①見やすさと綺麗は違うと感じるディスプレイ。
Xperia 1で初めてアスペクト比21:9が採用された時は良くも悪くも話題になりました。よく言われたのが縦長すぎる。ただ今はGalaxy S21 UltraやPixel 5 a5Gなどアスペクト比20:9を採用した機種が増えてきていることもありXperiaが特別に縦長という感じではありません。
それよりXperia 1Ⅲの特徴といえば4K/120Hz表示に対応していること。スマホの画面で4Kなんて搭載しても違いなんてよく分からないと言われます。人間の目だと300ppi程度以上になると認識出来ないと言われています。

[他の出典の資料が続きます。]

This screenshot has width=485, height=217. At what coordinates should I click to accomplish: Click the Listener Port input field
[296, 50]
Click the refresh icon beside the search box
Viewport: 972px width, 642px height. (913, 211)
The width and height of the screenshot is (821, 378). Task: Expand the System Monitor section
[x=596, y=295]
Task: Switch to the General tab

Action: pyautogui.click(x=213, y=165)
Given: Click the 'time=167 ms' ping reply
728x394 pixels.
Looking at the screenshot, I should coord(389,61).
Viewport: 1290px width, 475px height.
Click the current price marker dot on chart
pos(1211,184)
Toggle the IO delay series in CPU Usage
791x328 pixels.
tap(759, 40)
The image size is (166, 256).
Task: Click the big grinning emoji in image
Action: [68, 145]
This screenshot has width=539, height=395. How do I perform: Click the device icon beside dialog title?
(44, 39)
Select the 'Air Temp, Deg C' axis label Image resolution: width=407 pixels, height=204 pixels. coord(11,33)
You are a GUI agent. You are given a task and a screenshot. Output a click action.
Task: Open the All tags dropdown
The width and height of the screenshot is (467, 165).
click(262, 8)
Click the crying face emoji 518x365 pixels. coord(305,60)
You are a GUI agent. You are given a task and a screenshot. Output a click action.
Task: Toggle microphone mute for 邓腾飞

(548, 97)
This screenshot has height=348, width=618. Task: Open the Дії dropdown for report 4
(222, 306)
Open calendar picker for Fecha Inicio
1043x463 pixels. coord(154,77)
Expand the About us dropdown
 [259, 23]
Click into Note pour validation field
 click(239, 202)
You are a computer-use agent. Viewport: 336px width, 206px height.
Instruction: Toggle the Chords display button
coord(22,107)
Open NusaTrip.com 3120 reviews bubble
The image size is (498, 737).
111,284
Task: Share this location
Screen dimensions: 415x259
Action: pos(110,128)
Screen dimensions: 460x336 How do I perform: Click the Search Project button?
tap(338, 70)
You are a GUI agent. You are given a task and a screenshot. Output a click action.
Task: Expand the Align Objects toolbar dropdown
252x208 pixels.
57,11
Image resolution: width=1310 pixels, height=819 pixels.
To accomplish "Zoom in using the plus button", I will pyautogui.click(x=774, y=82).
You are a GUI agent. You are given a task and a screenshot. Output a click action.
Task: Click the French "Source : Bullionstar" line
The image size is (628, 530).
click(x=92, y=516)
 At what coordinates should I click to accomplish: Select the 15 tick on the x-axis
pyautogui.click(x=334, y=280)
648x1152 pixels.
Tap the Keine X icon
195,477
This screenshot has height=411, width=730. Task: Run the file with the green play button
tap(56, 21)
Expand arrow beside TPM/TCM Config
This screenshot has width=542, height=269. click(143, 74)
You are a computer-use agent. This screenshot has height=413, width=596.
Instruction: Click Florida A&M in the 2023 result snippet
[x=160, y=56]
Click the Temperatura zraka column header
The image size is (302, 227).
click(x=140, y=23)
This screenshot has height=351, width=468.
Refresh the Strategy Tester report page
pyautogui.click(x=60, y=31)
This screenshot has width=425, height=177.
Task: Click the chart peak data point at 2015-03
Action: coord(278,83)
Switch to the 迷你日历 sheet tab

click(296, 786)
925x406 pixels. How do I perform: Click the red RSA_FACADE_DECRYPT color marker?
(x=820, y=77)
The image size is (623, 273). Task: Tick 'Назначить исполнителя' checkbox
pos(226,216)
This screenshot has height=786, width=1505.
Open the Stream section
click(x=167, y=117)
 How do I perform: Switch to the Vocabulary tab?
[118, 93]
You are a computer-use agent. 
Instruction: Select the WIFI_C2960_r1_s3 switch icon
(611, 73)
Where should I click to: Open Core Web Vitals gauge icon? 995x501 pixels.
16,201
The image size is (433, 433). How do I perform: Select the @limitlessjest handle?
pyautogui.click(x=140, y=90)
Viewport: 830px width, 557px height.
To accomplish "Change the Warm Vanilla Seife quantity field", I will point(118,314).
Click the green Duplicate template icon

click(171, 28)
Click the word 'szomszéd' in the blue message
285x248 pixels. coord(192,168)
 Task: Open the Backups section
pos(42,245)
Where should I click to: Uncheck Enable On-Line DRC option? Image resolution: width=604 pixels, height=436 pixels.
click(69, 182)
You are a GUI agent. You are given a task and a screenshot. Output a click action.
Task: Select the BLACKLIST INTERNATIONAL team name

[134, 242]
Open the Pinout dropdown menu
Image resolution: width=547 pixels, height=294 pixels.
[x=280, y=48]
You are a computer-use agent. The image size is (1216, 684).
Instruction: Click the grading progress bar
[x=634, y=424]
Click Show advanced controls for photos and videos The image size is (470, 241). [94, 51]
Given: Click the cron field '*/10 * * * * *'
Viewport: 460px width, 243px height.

なので逆にいえばスマホのサイズで見れば表示解像度はFHD+も要らずHD+程度あれば十分ということになります。ただ色の表現に関してはやはり違いを感じることが出来ます。特に有機ELディスプレイで表現が難しいとされている黒がより深みのある黒として表現されるので臨場感が違う。ただただディスプレイが高精細に感じること。ただただ綺麗。
ただ一方でXperia 1Ⅲのディスプレイ輝度は暗い。発売当初は700nits程度出るとされていましたが海外サイトのレビューを確認すると300nits程度しか出ない。例えばGalaxy S21は標準で800nits程度出ることを考えると、Xperia 1Ⅲのディスプレイがいかに暗いか分かります。
一般的に見やすいディスプレイとされるのはディスプレイが明るいこと。またコンテンツがより大きく表示されること。Xperia 1Ⅲはアスペクト比21:9を採用していることからも縦長デザイン。持ちやすく片手操作しやすいというメリットがある一方で横幅が狭いため表示されるコンテンツは小さくなりがち。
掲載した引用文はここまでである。